Keywords: Bell game, loophole-free Bell experiments, Bell inequality, quantum non-locality, classical versus quantum distributed computing

Media Summary

Quantum computing seems to be on the way, but still there are many hurdles to overcome and still there are some who have fundamental doubts that it will ever deliver the goods. In the meantime, a parallel research effort is being made in designing and implementing quantum internet. How about the prospect of uploading a quantum state to a quantum computer over a quantum communication channel? In fact, that is exactly what quantum teleportation is about. Quantum internet could also have application in generating shared classical cryptographic keys in a way which ensures that two distant parties can each be sure of having a copy of the key, and simultaneously be sure that nobody else can know it. I make a connection between quantum internet and one of Yazhen Wang’s topics, namely the topic of Bell games. Already, collaboration between statisticians and probabilists on the one hand, and quantum physicists both experimental and theoretical on the other hand, has led to important developments, connected to the challenging problem of performing successful, loophole-free Bell experiments. This story is by no means finished, though 2015 saw major breakthroughs. The author contributed to that through his earlier work 20 years ago on whether it is possible to fake quantum correlations on distributed classical computers. The answer is, of course, that it cannot be done. Martingale methods have been used to found ‘evidence based physics.’ Randomization can be used to neutralize important confounding factors such as time, and to lead to statistical tests of quantum-ness based on the probabilistic properties of the experimenters’ randomizers, rather than on dubious statistical assumptions about the physics.

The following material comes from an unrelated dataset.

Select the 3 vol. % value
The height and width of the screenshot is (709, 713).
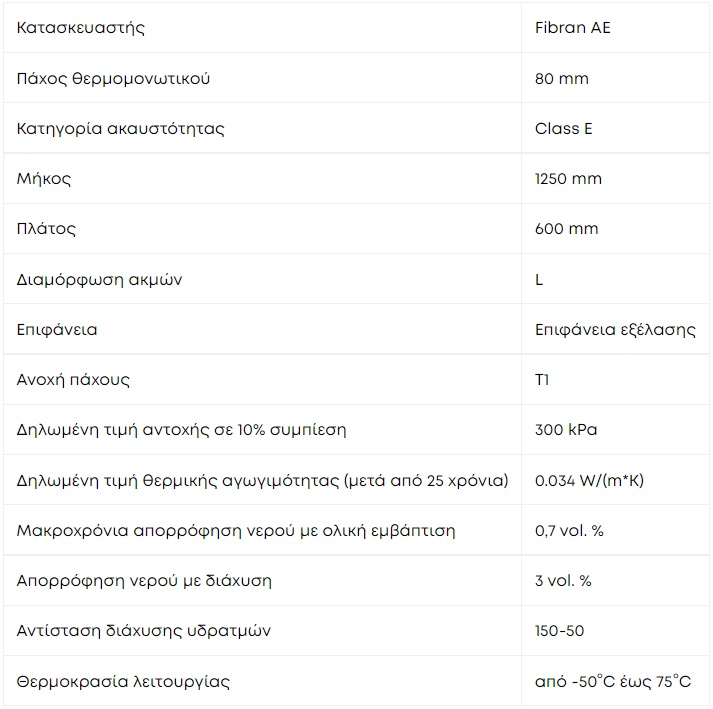point(563,581)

As a mathematical statistician who has throughout his career both contributed to mathematical statistics and worked again and again in various applied fields, I have always considered myself a data scientist, combining (I hope!) skills in pure mathematics (probability theory and mathematical statistics), data analysis (always taking advantage of advances in computational possibilities), and understanding of the applied field scientific or societal issues of my collaborators. They have been medical doctors (survival analysis and cancer research), lawyers (miscarriages of justice), and last but not least, quantum physicists, both theoretical and experimental. The best research groups in quantum computation and quantum information have excellent theoreticians as well as experimentalists on their teams. I first got involved in the field of quantum information more than 20 years ago (see Yazhen Wang’s references: Artiles et al., 2005; Barndorff-Nielsen et al., 2003). It seemed that the statistical community was not ready to get involved, and I fear that they really missed the boat. Somehow, people with a classical statistical background were so in awe of theoretical physics, and so influenced by the folk-lore that quantum probability is not ‘our’ probability—at least 20 years ago—that almost nobody in my circles dared to get involved. Of course, when we started, there were no accessible introductions to quantum information theory. The bible of quantum information (see Wang’s reference: Nielsen & Chuang, 2010). first came out in the year 2000.

I hope that things are changing at last, and I believe that Yazhen Wang’s (2022) paper will help provide the needed impetus. I would like to comment on what is perhaps a side topic in his paper, but one where again there is enormous scope for data scientists to get involved. And that is because not only is quantum computing a burgeoning field, but also quantum internet is on its way; indeed, possibly it will be with us sooner than the quantum computer.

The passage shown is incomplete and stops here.